→ **Task directions**:
Beginning with the line that holds "The height and", copy each line exactly through the end of the entries, but leave the pictures out.

→ **Available records**:
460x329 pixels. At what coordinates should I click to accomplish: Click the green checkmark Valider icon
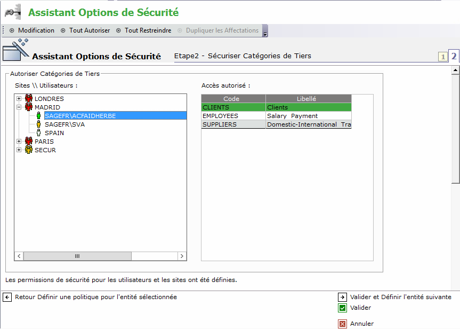pos(342,308)
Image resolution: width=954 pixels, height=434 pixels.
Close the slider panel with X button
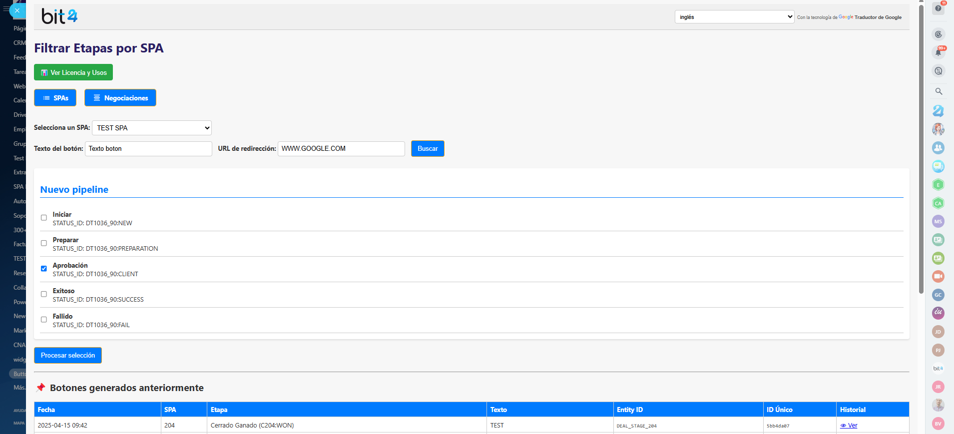(x=17, y=10)
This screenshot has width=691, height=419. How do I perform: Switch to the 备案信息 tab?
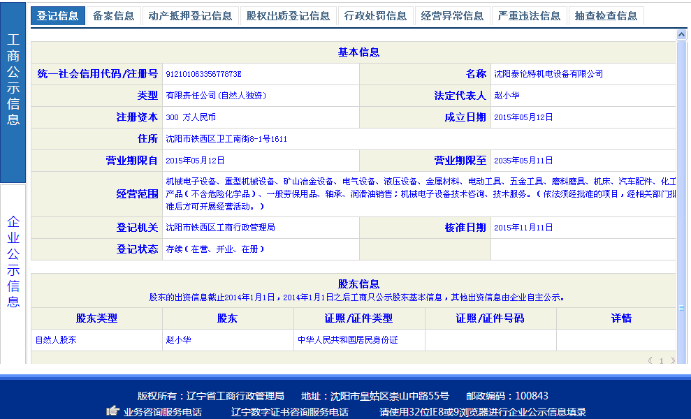click(113, 16)
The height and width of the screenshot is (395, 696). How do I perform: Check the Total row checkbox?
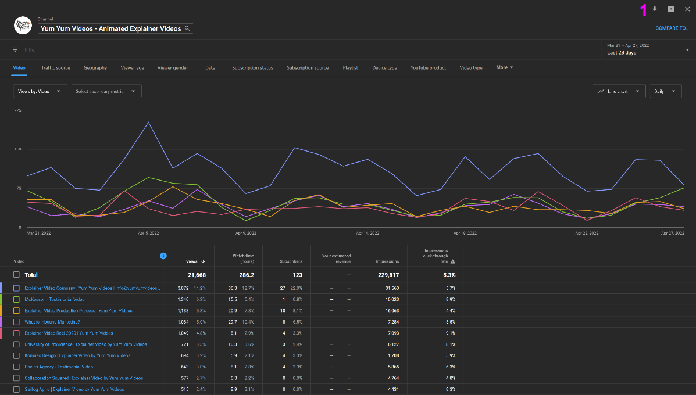coord(16,274)
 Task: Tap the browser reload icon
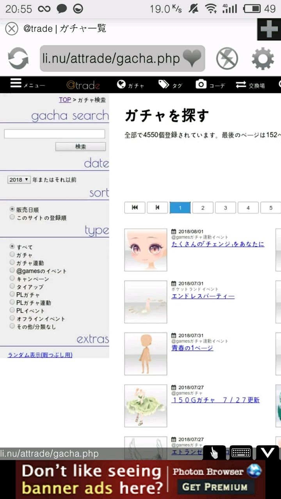18,58
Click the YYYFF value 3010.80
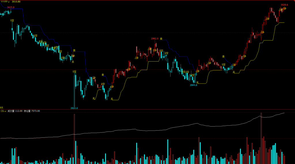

→ **Solution below**:
The height and width of the screenshot is (395, 696). How do I perform: Check the Total row checkbox?
coord(16,274)
 Task: Tap the browser reload icon
18,58
Click the YYYFF value 3010.80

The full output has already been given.